Mallet choir brings holiday cheer to residents
Four years ago, David Speer decided the percussionists for the Frenship High School band should do more than perform in school concerts and contests.
Speer, the band’s percussion coordinator, selected Christmas tunes and arranged them for percussion, then took a group of about four seniors around to the administration building and some retirement homes to perform as the first mallet choir.
“It’s not just to get the kids out of class. They’re actually putting their musical skills to work,” he said.
This year’s mallet choir was made up of 10 students who visited and played on Dec. 14 for residents at the Garrison Care Center, Ventura Place and Carillon Senior Life Care Community.
The marimba carries the melody in most songs, which Speer arranged from piano music.
“(The songs) each have a little twist that makes it kind of unique to percussion,” he said.
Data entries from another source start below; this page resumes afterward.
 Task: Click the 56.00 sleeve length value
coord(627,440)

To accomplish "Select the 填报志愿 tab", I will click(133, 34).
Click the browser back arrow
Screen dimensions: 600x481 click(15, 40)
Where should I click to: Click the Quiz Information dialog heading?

Speer said this year’s group is a mixture of youth and experience.
“This year more than half the kids who are going, this is the first time that they’ve done it. It has actually been quite nice to get some new blood in there … that will be good in a few years because we’ll have a lot of kids who have a lot of experience with it,” he said.
The students don’t have much time to practice for the performance.
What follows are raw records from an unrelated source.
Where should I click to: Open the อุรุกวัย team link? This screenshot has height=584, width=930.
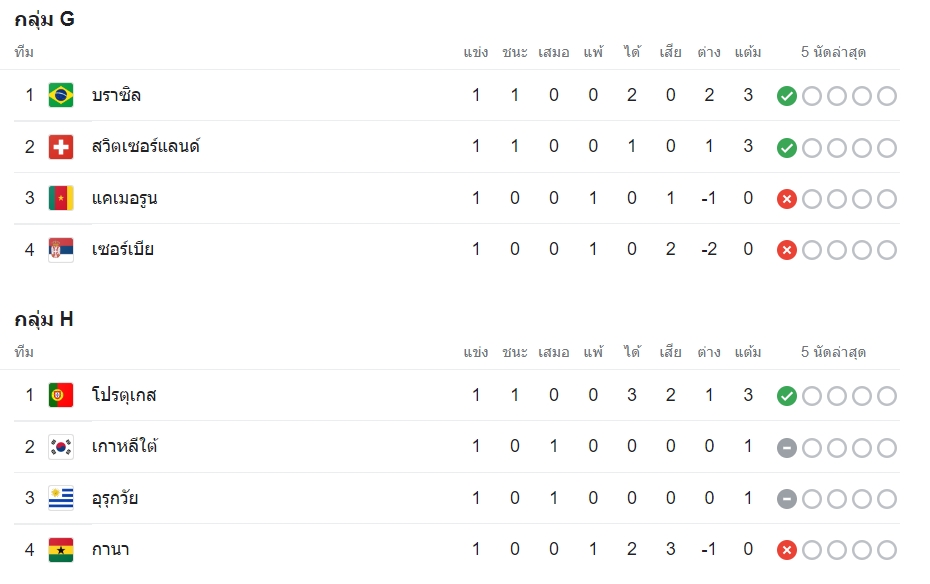pyautogui.click(x=115, y=498)
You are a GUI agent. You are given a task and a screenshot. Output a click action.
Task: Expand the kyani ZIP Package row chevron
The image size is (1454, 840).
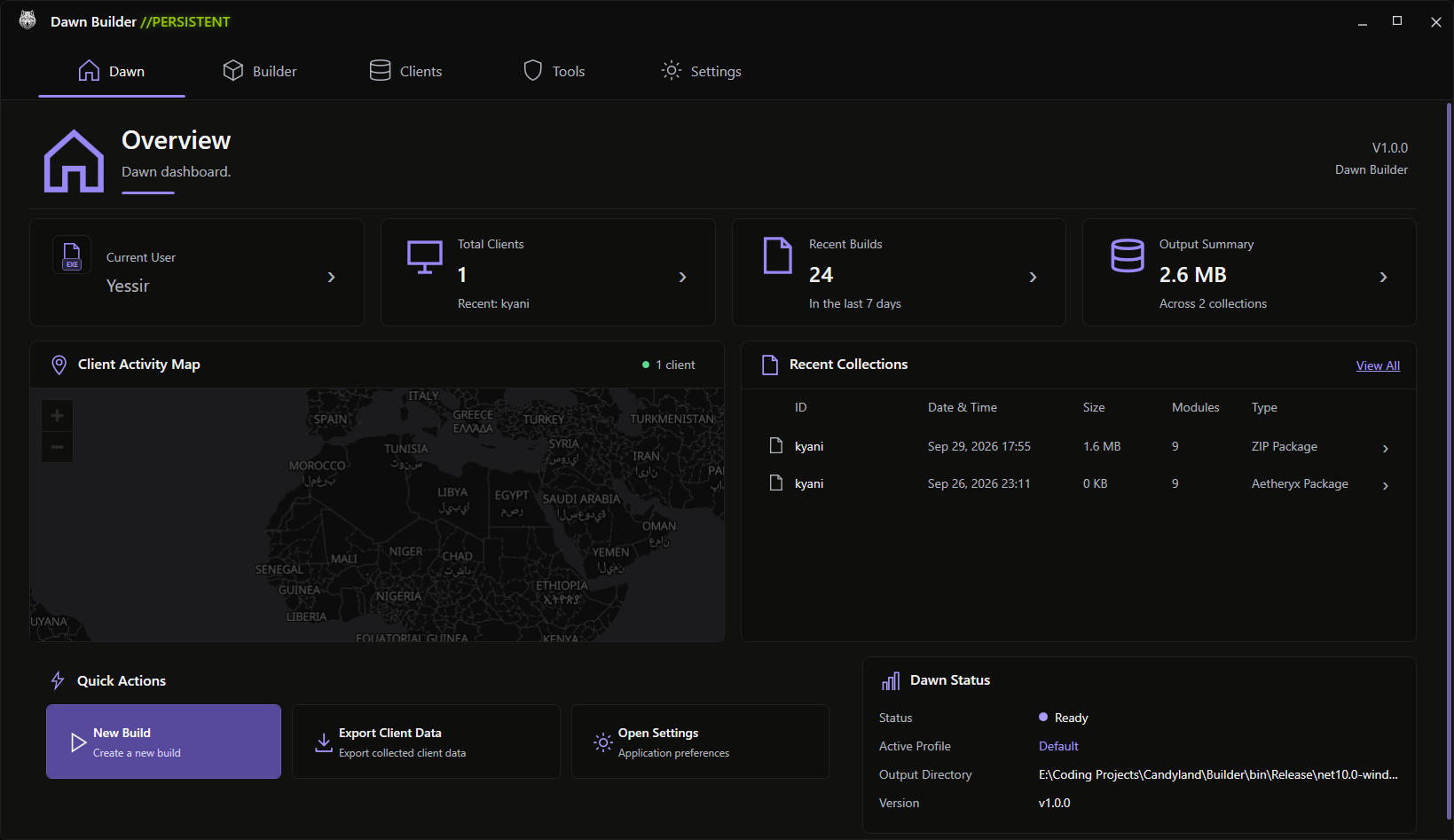tap(1386, 449)
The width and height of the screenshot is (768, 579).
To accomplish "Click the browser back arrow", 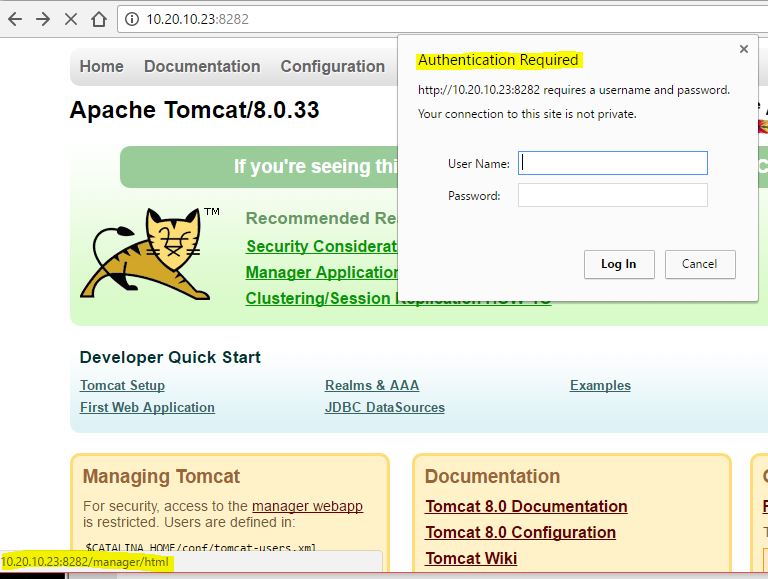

“We usually just put it together the week before and show up and practice a few times. There are several kids who have been sick this week, so it will be especially fun, because a lot of them will be reading stuff for the second time,” said Speer.
The group is not called a choir because the students sing, but because of the harmony of the instruments.
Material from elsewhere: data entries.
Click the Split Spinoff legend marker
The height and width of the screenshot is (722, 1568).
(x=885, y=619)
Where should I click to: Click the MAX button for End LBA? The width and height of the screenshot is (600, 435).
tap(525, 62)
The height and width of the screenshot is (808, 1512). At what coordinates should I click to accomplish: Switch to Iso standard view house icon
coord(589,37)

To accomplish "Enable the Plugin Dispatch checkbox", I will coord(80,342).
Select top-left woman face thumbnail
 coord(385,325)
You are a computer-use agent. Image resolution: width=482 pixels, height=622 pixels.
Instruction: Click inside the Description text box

“It’s a choir because it’s set up just like the four parts of a choir. You’ve got your soprano, alto, tenor and bass parts,” he said.
Speer said he would like to see the mallet choir grow.
“Eventually it would be great to have everyone in the percussion department able to do this kind of thing because then we can do more than just Christmas tunes … Eventually we’ll have an actual touring group that could go out and make money for the school for our program,” he said.